- Work order
Can you extend the write-up about the Optica app below, picking up right after its last sentence?

- Passage
★ ★ ★

Optica

Optica Logo
Team Optica

🌟Inspiration

There are over 7.2 million people in the U.S. who are legally blind, many of whom rely on others to help them navigate and understand their environment. While technology holds the promise of increased independence, current solutions for the visually impaired often fall short—either lacking accessibility features like text-to-speech or offering overly complex interfaces.

Optica was born out of a desire to bridge this gap. Our app empowers visually impaired individuals by giving them a simple, intuitive tool to perceive the world independently. Through clear, human-like descriptions of their surroundings, Optica provides not just information, but confidence, autonomy, and a deeper connection to their environment.

🛠️ What it does

Optica transforms a smartphone into a tool of empowerment for the visually impaired, enabling users to independently understand their surroundings. With the press of a button, users receive clear, succinct, vivid audio descriptions of what the phone’s camera captures. Optica doesn’t just list objects; it paints a picture—communicating the relationships between objects and creating a true sense of place. Optica enables its users to engage with their environment without outside assistance.

★ ★ ★

- Data block
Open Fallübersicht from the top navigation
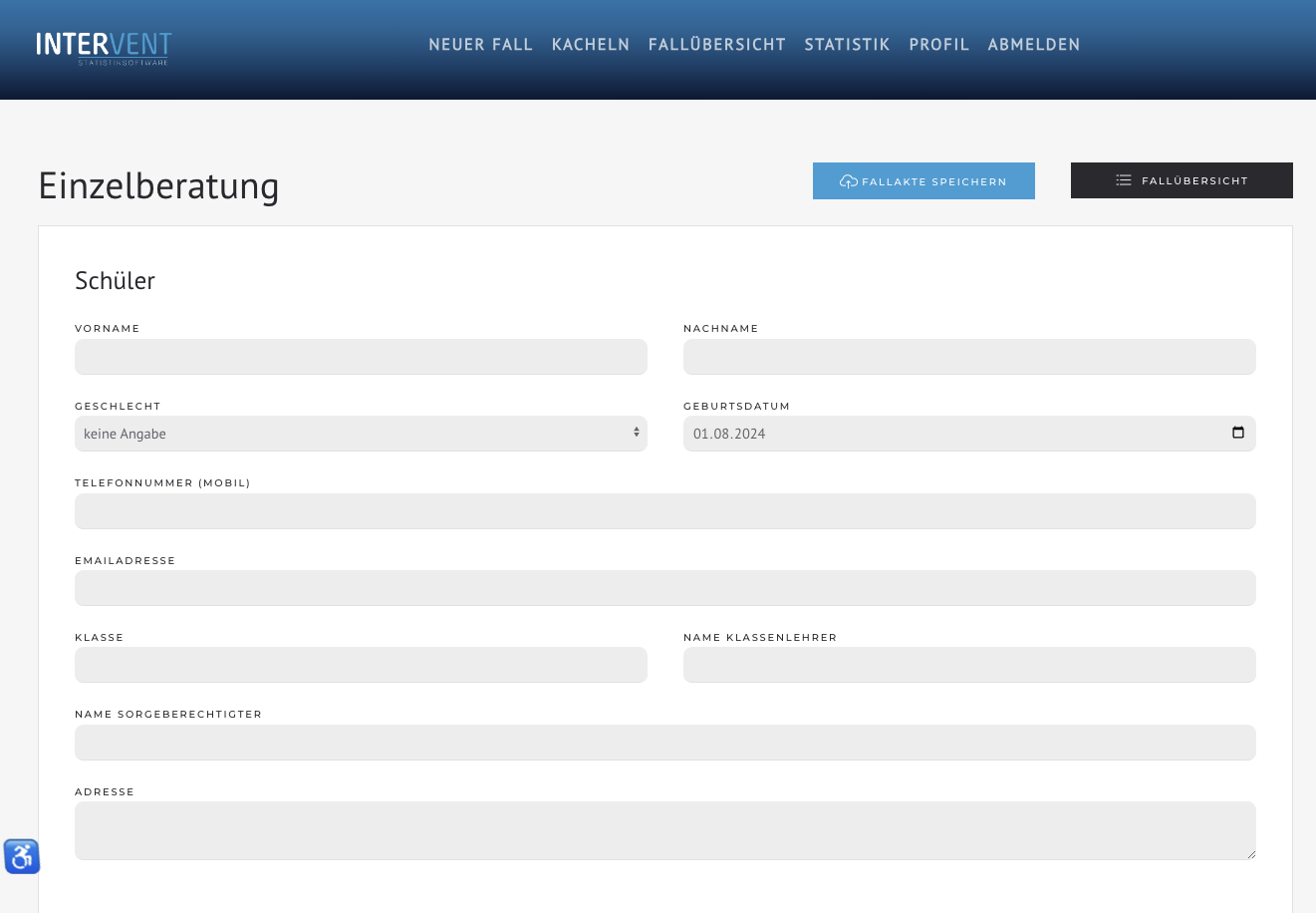(x=716, y=45)
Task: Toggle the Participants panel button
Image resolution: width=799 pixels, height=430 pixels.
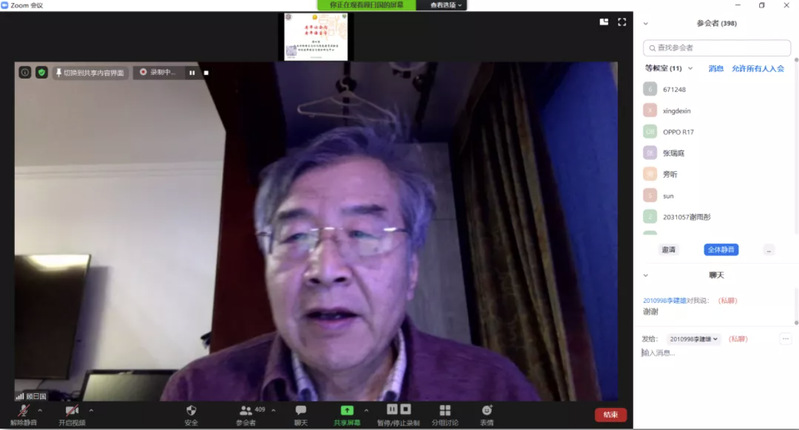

★ ★ ★

- Exercise answer
🧱 How we built it

We developed Optica using the ML Kit Object Detection API, which enabled us to identify and classify objects in real-time. These object classifications were then fed into a custom Large Language Model (LLM) powered by TuneStudio and Cerebras, which we trained to generate coherent, natural-language descriptions. The output from this LLM was integrated with Google Cloud’s text-to-speech API to provide users with real-time audio feedback. Throughout development, we maintained a user-first mindset, ensuring that the interface was intuitive and fully accessible.

⚔️ Challenges we ran into

Developing Optica presented numerous technical and logistical challenges, particularly when it came to integrating various cutting-edge technologies. Deploying our object detection model in Android Studio took longer than anticipated, which limited the time we had to refine other components.

Communicating between our computer vision model and TuneStudio’s LLM proved to be complex, requiring us to overcome issues with API integration and SDK compatibility. Additionally, managing the project across GitHub repositories introduced git-related challenges, particularly when merging contributions from different team members.

However, these difficulties only strengthened our resolve and pushed us to learn new skills—especially in debugging, collaboration, and working across frameworks. Mentors played a crucial role in helping us push through these roadblocks, and the experience has made us better engineers and problem solvers!

🎖️ Our Accomplishments

We are incredibly proud of our integration of computer vision and natural language processing, a combination that allows Optica to go beyond standard object recognition! Starting from a basic CV-based idea, we pushed the boundaries by incorporating an LLM to enhance the descriptions and truly serve the visually impaired community. None of us had experience with these APIs and learned so much on this journey!

Our ability to bring together these powerful technologies to create a tool that can have a tangible, positive impact on people’s lives is an accomplishment we hold in high regard. Successfully deploying this onto a user-friendly platform was a milestone we are excited about.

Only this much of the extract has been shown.